Toca otra vez viejo perdedor, haces que me sienta bien». Me gustaría poder citar a Ana Belén cada sábado mientras escucho a mi vecino del bloque izquierdo, que nos regala un concierto gratis de organillo que nadie le ha pedido. Pero para nada me hace sentir bien. Es mayor, lo hace con todo su cariño y a los vecinos les da lástima. Le aplauden al final de cada canción casposa que nos toca y luego le piden otra. Yo no doy crédito atrincherada dentro de casa con mi vermut, que no puedo tomarme en la terraza si no quiero que me revienten los tímpanos.

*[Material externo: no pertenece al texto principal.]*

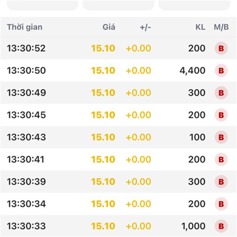This screenshot has height=237, width=237.
Task: Select the 13:30:41 timestamp cell
Action: pyautogui.click(x=26, y=160)
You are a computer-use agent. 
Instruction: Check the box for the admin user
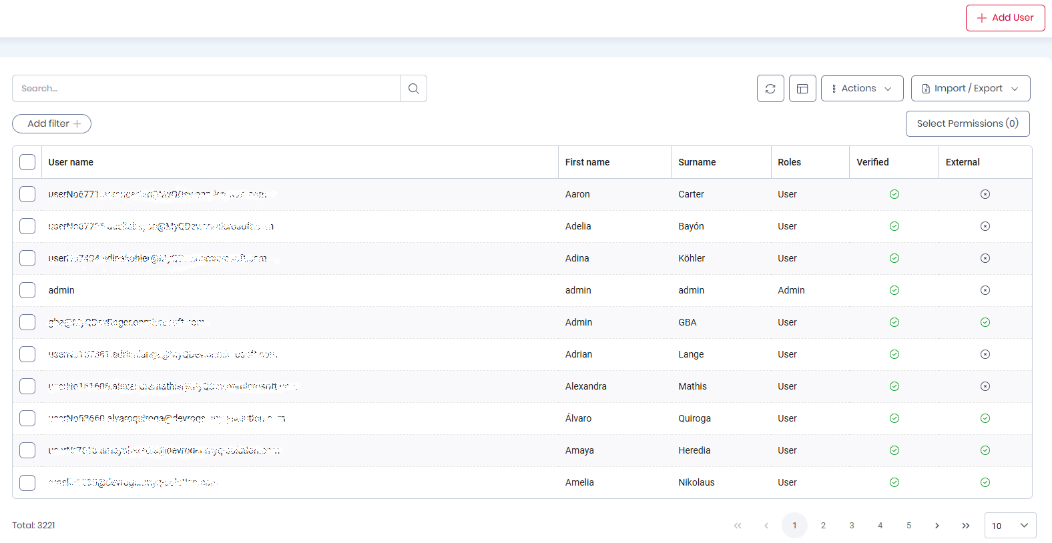pos(27,290)
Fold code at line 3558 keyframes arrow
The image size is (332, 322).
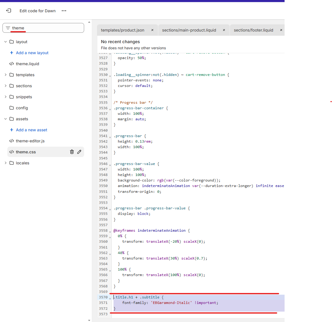point(110,231)
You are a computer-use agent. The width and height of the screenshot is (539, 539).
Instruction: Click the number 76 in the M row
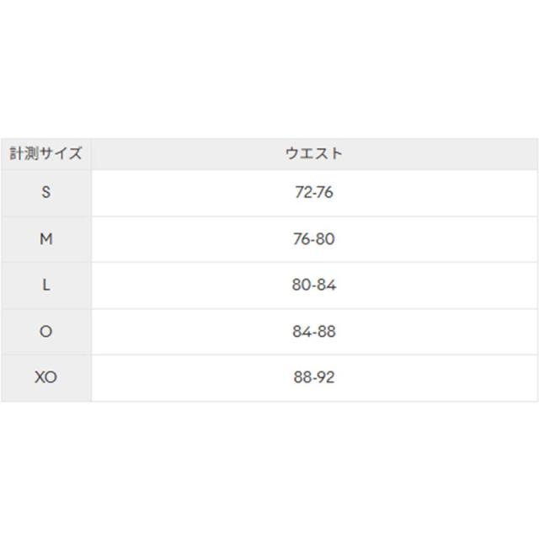302,239
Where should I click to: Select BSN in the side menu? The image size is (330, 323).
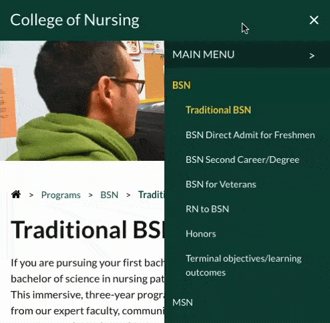[182, 85]
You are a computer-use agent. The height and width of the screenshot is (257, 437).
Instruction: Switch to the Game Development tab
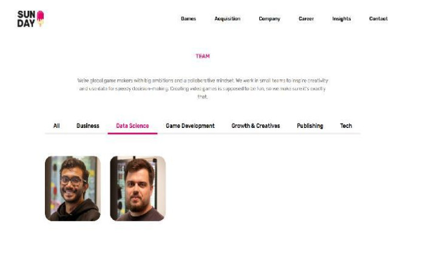[190, 126]
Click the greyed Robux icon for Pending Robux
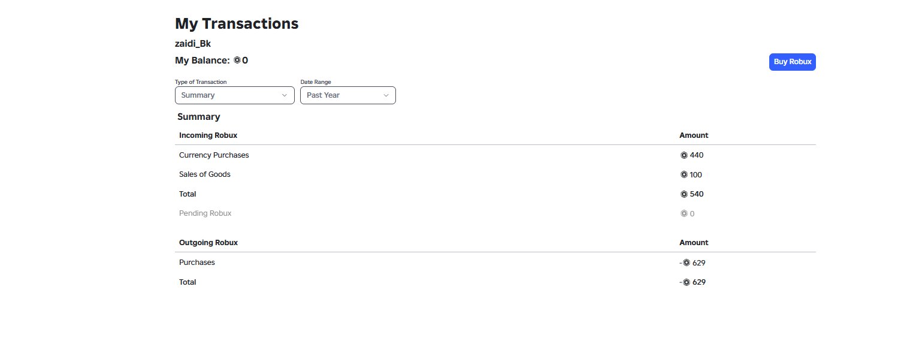Viewport: 916px width, 350px height. coord(684,213)
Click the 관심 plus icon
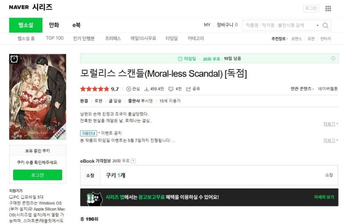 pos(128,89)
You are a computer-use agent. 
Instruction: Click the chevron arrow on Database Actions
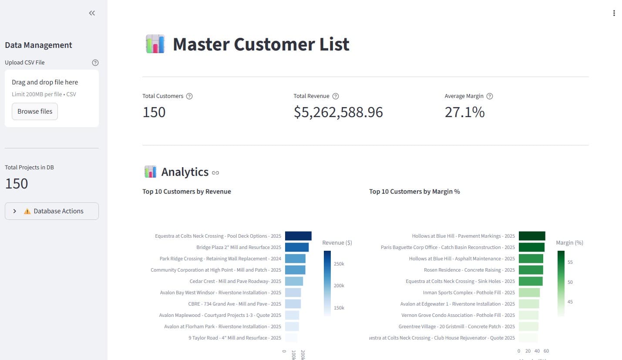14,211
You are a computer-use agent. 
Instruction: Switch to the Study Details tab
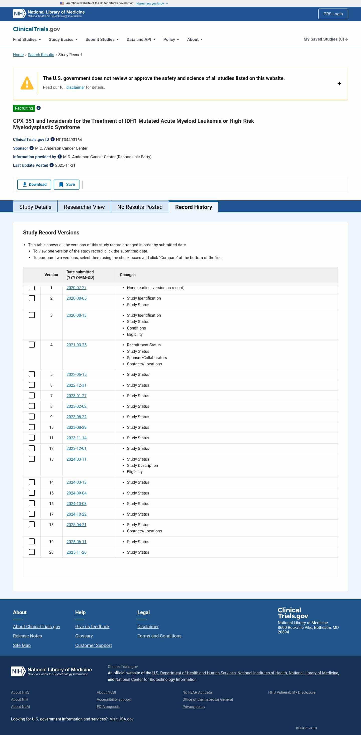click(x=35, y=207)
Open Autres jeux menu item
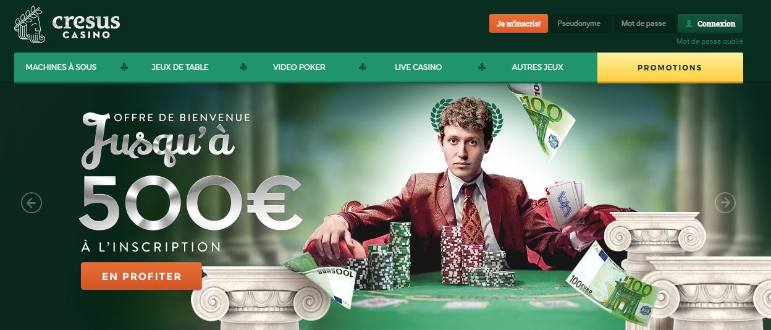The image size is (771, 330). click(537, 67)
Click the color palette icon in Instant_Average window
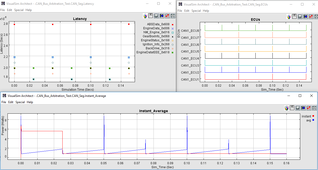Image resolution: width=318 pixels, height=170 pixels. (x=287, y=108)
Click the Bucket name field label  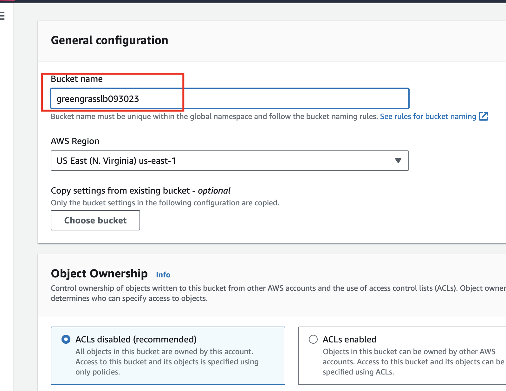click(77, 79)
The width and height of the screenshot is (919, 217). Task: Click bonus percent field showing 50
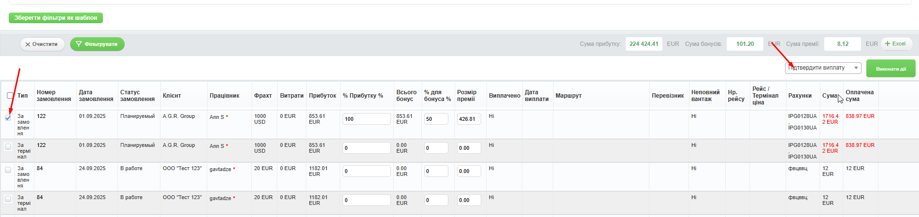(x=435, y=119)
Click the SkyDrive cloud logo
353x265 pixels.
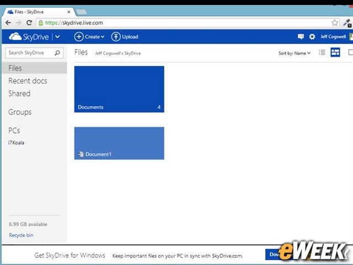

El segundo sábado tuve que animar yo a los vecinos a aplaudir. Parece que se dieron cuenta de que igual animarlo no era una buena idea. Pero claro, el señor se vino arriba y ahora era a mí a quien le daba pena. «Pobre hombre, está solo y es mayor», me dice mi vecina Maria del Mar.

EL TERCER sábado pude escuchar: «¡Ya está el plasta del piano!». Puertas que se cierran, miradas de complicidad entre los vecinos y el señor del piano que no se siente para nada aludido y sigue con la suya. Se queda solo en su terraza, tocando a la nada.

Temo al cuarto sábado. Llevaremos 43 días de confinamiento y está empezando a salir el cabreo de la gente. Yo lo noto a través de mi finca que parece que hable sola. Los niños de arriba cada vez corren más rápido. Algunos de los vecinos han desaparecido misteriosamente. Casualmente los que tienen otra residencia. Ya nadie pregunta si queremos algo de la farmacia o del súper.

Todos estamos asquerosamente adaptados. Incluso aplaudimos a los sanitarios con cara de asco. Y no les negaré que alguna vez me he escaqueado. Estoy en la ducha, haciendo la comida o emborrachándome. ¡Hoy no salgo! Es como uno de los pocos actos de rebeldía que nos quedan. A la mierda todo. Si es que nos han quitado tanta libertad que aplaudir al hombre del piano me parece hasta sano. Seguimos para bingo y no han cantado ni línea. Paciencia.